Es ist fast ein Jahr her, da ereignete sich am Frankfurter Hauptbahnhof das Unfassbare: Am 29. Juli stieß Habte A. laut Antragsschrift eine 40 Jahre alte Mutter und ihren achtjährigen Sohn am Frankfurter Hauptbahnhof vor einen einfahrenden ICE. Die Frau überlebte, der Junge wurde vom Schnellzug erfasst und starb. Der Angreifer steht ab dem 19. August vor Gericht, die Familie des verunglückten Jungen kritisiert nun die Ermittlungsarbeit.

"Wir wünschen uns für unseren Sohn eine kleine Gedenktafel auf dem Bahnsteig"

Fast ein Jahr nach der tödlichen Attacke auf einen achtjährigen Jungen im Frankfurter Hauptbahnhof hat die Familie des Kindes ihre Trauer zum Ausdruck gebracht und mehr Sicherheit an Bahnhöfen gefordert. "Seit dem tragischen Verlust unseres kleinen Sohns und Bruders geht es uns nicht gut, in den vergangenen Monaten stand einzig die Erinnerung und Trauer um unseren kleinen Leo im Vordergrund", ließ die Familie am Dienstag (21. Juli) über ihren Anwalt mitteilen. Demnach werden die Eltern und die Schwester weiterhin psychologisch betreut.
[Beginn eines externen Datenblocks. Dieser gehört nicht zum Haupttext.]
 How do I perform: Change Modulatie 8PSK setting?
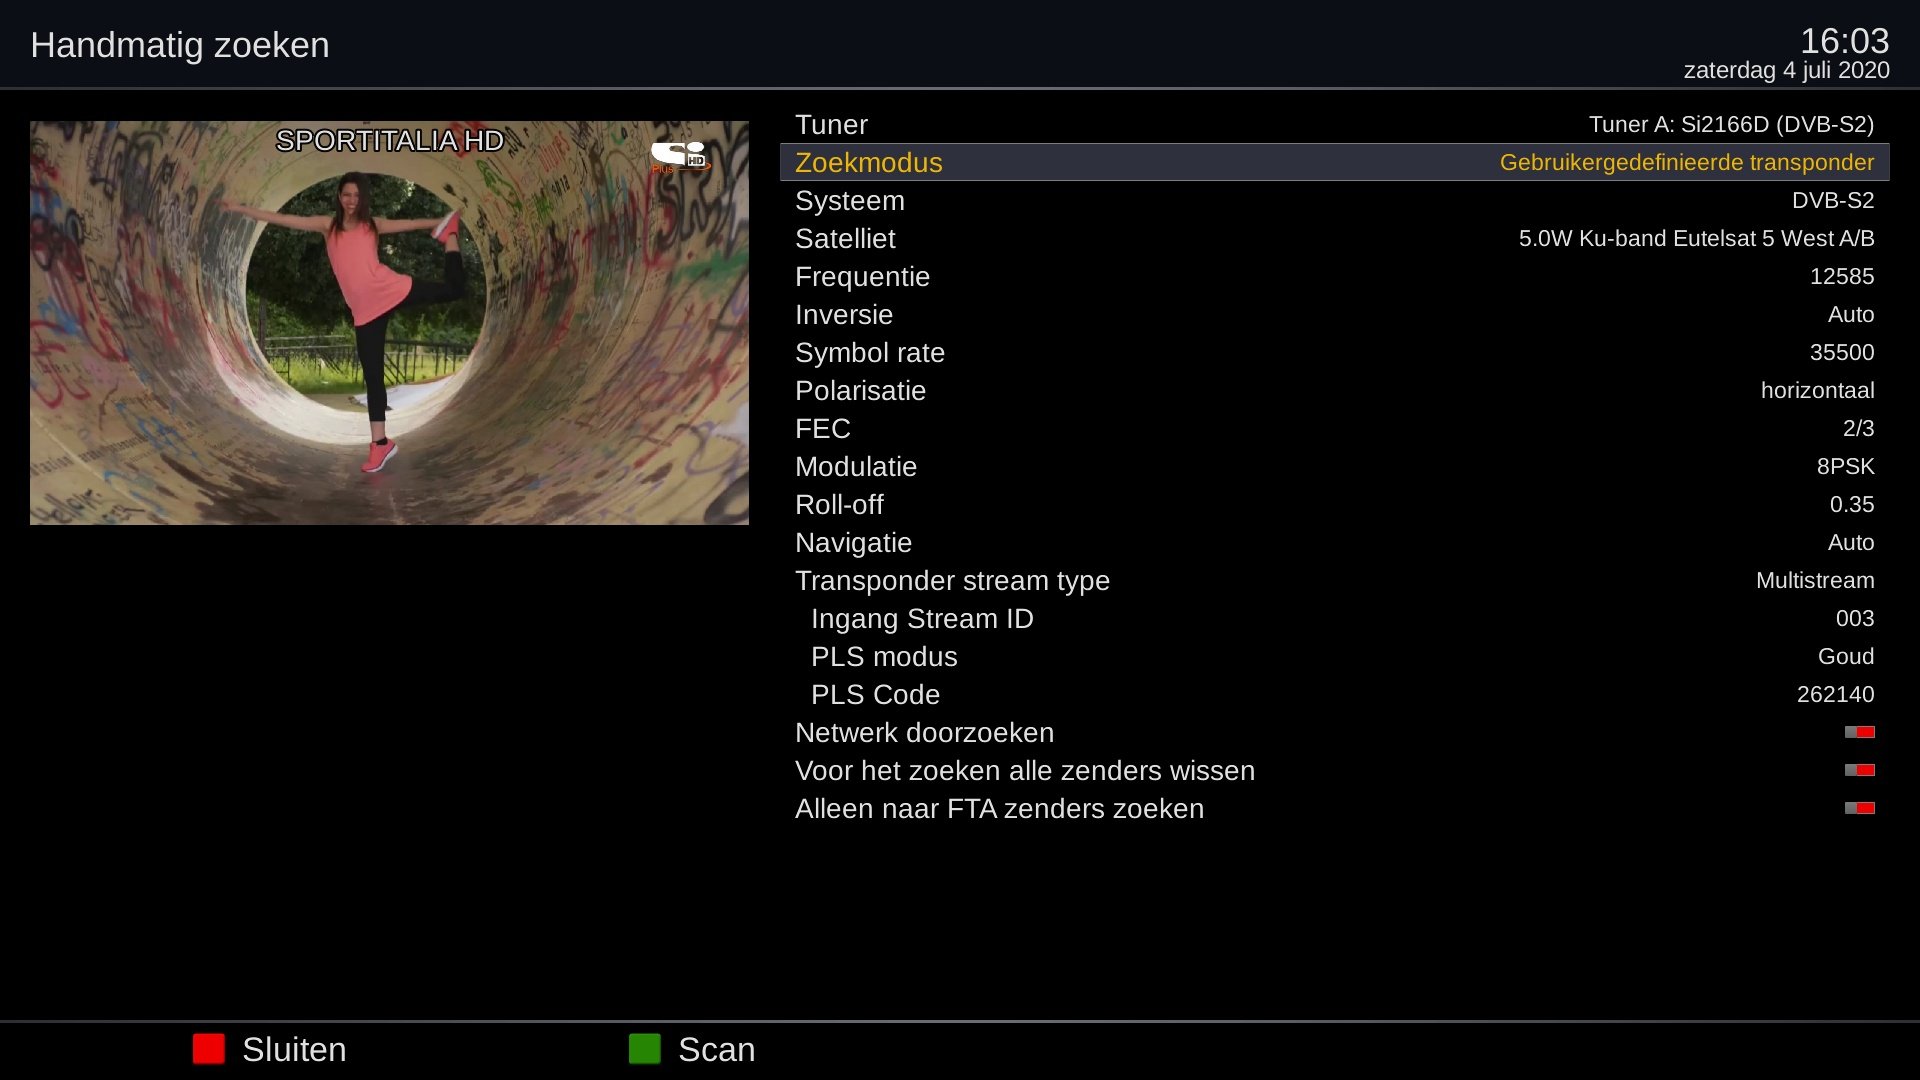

Mit dem bisherigen Ermittlungs- und Verfahrensstand zeigt sich die trauernde Familie unzufrieden. "Mit dem bisherigen Ermittlungs- und Verfahrensstand sind wir als Eltern nicht zufrieden, hier unter anderem mit der Vor- und Zusammenarbeit zwischen den deutschen und den schweizerischen Behörden", heißt es in dem Schreiben. Auch die Sicherheitsmaßnahmen an den Bahnsteigen müssten verbessert werden: "Schreckliche Taten wie diese, sowie tragische Unfälle, dürfen in Zukunft nicht mehr geschehen und hingenommen werden."

Weiter heißt es: "Der schlimme, frühe Tod unseres geliebten Sohnes und Bruders, Enkels und Neffen ist für die gesamte Familie der schwerste Schicksalsschlag, dessen Schmerz uns das ganze Leben lang begleiten wird. Wir wünschen uns für unseren Sohn eine kleine Gedenktafel auf dem Bahnsteig und sind hierzu derzeit mit der Deutschen Bahn in Abstimmung."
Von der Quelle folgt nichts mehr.